A second reason is the difference between biosimilars used in the short term with an objective, measurable endpoint versus those that do not meet this requirement. For example, the effect of filgrastim, which is used for supportive care in oncology patients, can be measured by an increase in hematological parameters after which the drug is discontinued. On the other hand, response to infliximab is more subjective, assessed by “overall treatment response.” Further, the duration of therapy for infliximab is longer than filgrastim, thus increasing the chance of antibody formation and thus loss of response. This is despite controlled trials indicating immunogenicity (i.e., antibody formation) is not a concern [7•].

A third reason is concerns over extrapolation of indication. For example, infliximab-dyyb, the first biosimilar to infliximab, was studied in rheumatology indications but not for gastrointestinal (GI) use (Crohn’s disease, ulcerative colitis). Some have argued that the pathophysiology for some GI indications is different than rheumatology and thus, extrapolation should not equate to assurance of sound evidence of adequate safety and efficacy. Concerns regarding extrapolation were also faced in EU, and medical professional societies voiced concern as such [9].

Biosimilar Economics

Beyond the clinical considerations that hinder biosimilar adoption are the economic incentives. While the biosimilar is often discounted from the reference product at ~ 20–30% the wholesale acquisition cost, individual contracts often dictate which product is ultimately adopted. Within such contracts, manufacturers of reference products often provide significant discounts and rebates in response to launch of biosimilars, making a switch to the biosimilar financially unfavorable. Thus, institutions and payors feel compelled to remain using the reference product [19].

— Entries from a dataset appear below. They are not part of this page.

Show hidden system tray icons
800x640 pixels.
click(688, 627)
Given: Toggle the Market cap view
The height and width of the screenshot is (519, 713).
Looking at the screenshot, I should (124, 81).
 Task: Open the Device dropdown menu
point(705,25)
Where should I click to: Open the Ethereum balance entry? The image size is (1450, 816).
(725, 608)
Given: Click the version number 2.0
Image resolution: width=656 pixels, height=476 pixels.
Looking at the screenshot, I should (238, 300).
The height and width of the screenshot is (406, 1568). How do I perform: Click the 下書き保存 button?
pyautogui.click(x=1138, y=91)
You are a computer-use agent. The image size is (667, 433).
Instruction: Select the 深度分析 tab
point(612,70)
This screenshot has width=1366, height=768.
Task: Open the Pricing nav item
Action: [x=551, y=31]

It is likely then that biosimilars were met with the same resistance from a clinical perspective as described above. How then were these concerns alleviated and/or what reasons compelled a wider adoption rate in EU? It may not be that any specific measures were undertaken to alleviate the clinical concerns described above. Rather, several key observations may help shed light on why they have been more successful in the EU than the US. The first is price competition. Adding more similar products to the market creates price competition, thus driving down prices of all the available products, even if the market share of the biosimilar remains low relative to the reference. In the US, there has been a tendency to choose a preferred product within a class, thus decreasing competition in the market [20]. Second, pricing of biosimilars is regulated by national authorities for ambulatory patients in EU. Two mechanisms within pricing regulations are to ensure the biosimilar price falls within a certain discount threshold relative to reference products and the use of maximum prices. In the US, prices are set by the manufacturer and are subject to clandestine and complex contracts between the manufacturers and payers [7•]. Third, there are more incentives to encourage prescribing of biosimilars which could also be incorporated into pricing and reimbursement. For example, a prescriber may be required to use a biosimilar in 15% of their patients by the payer. This increases the prescriber’s experience with the biosimilar, making them more likely to prescribe a biosimilar in the future [21]. Additional policies to encourage prescribing of biosimilars include transparent pricing and penalties for excessive use of the reference product [22]. In the US, such strategies have not been adopted.

Conclusion

In conclusion, there are several similarities and differences between the EU and US regulations around biosimilars. On the other hand, the clinical concerns have likely been similar between the two regions. It appears then that other factors such as market competition, pricing, and incentives have been critical to the success of biosimilars in EU.